Work task => Would you please copy only the lines from the line that contains "Screen dimensions: 862x609" to the end of the data below, exactly, leaving every picture out?

[Given entries — start]

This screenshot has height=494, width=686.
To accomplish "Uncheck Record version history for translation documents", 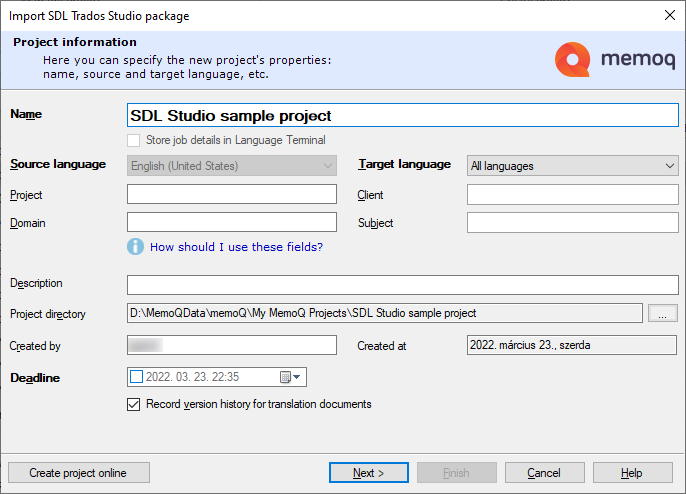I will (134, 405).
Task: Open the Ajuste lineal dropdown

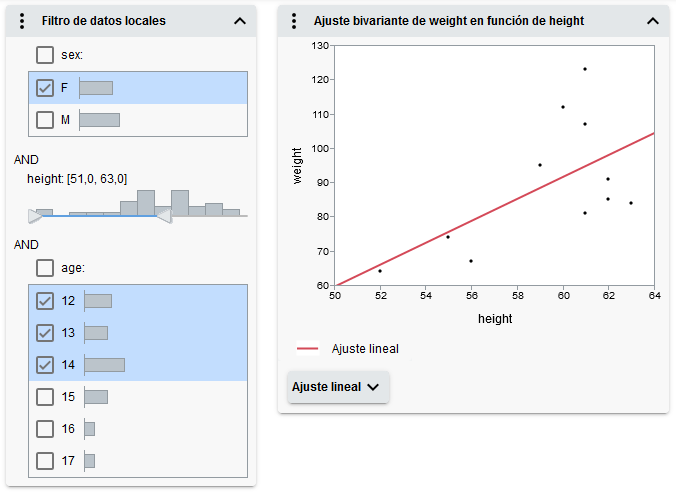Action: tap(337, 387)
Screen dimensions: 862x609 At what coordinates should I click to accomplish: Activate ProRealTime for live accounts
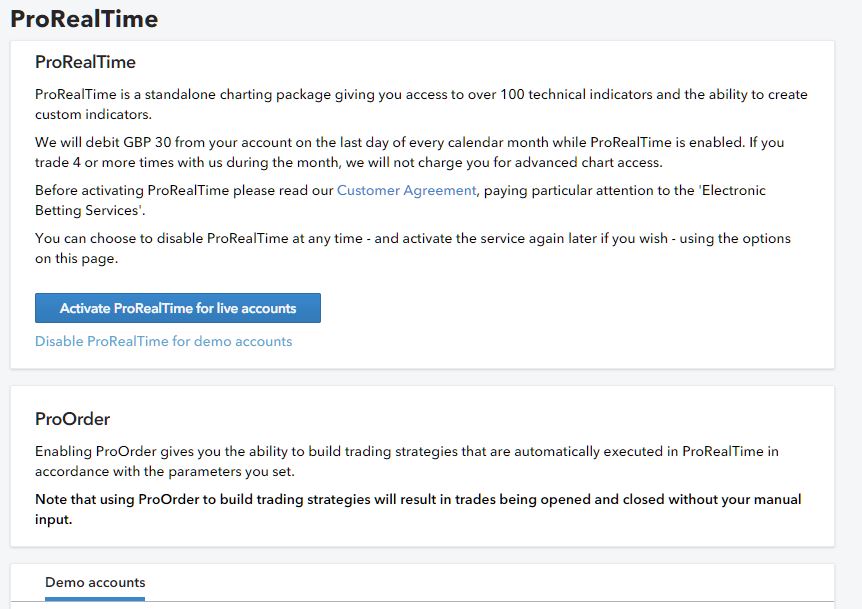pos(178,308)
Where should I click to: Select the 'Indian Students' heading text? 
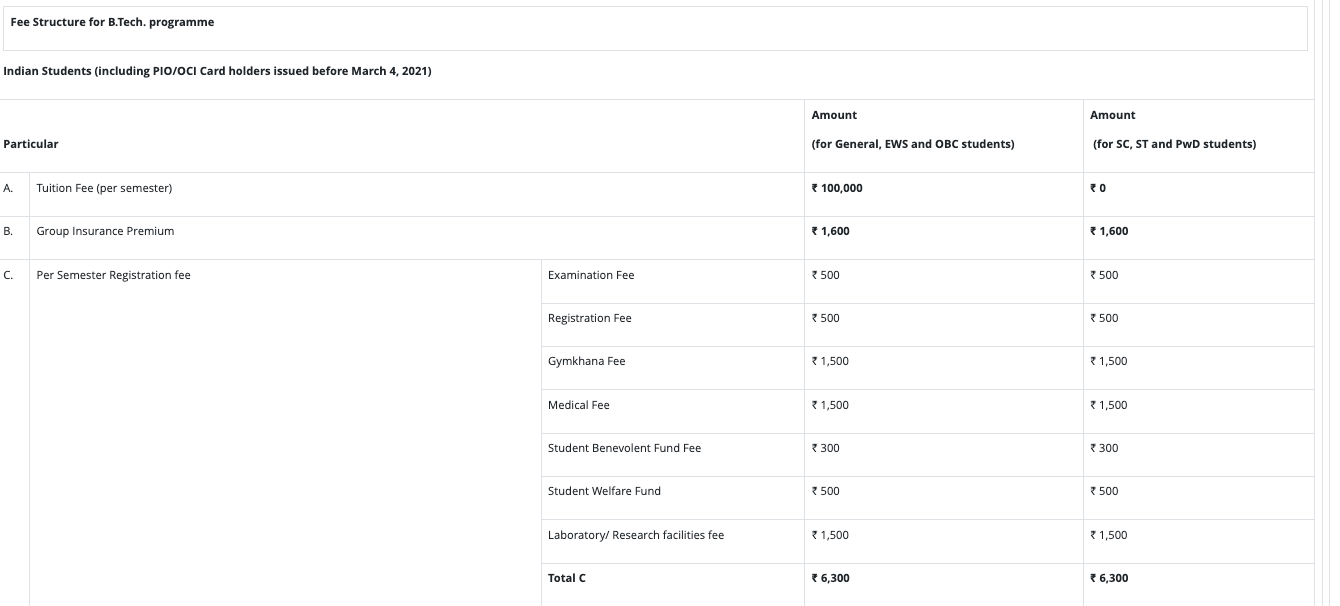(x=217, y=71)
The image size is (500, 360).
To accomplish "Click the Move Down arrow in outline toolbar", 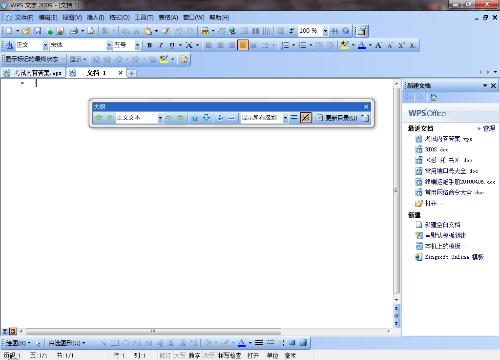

[Given entries — finish]

Problem solution =>
Screen dimensions: 862x609 At what coordinates should I click to accomplish: Activate ProRealTime for live accounts
pos(178,308)
Where should I click to: Select the 'Indian Students' heading text? 
(x=217, y=71)
The image size is (500, 360).
To accomplish "Click the Move Down arrow in outline toolbar", 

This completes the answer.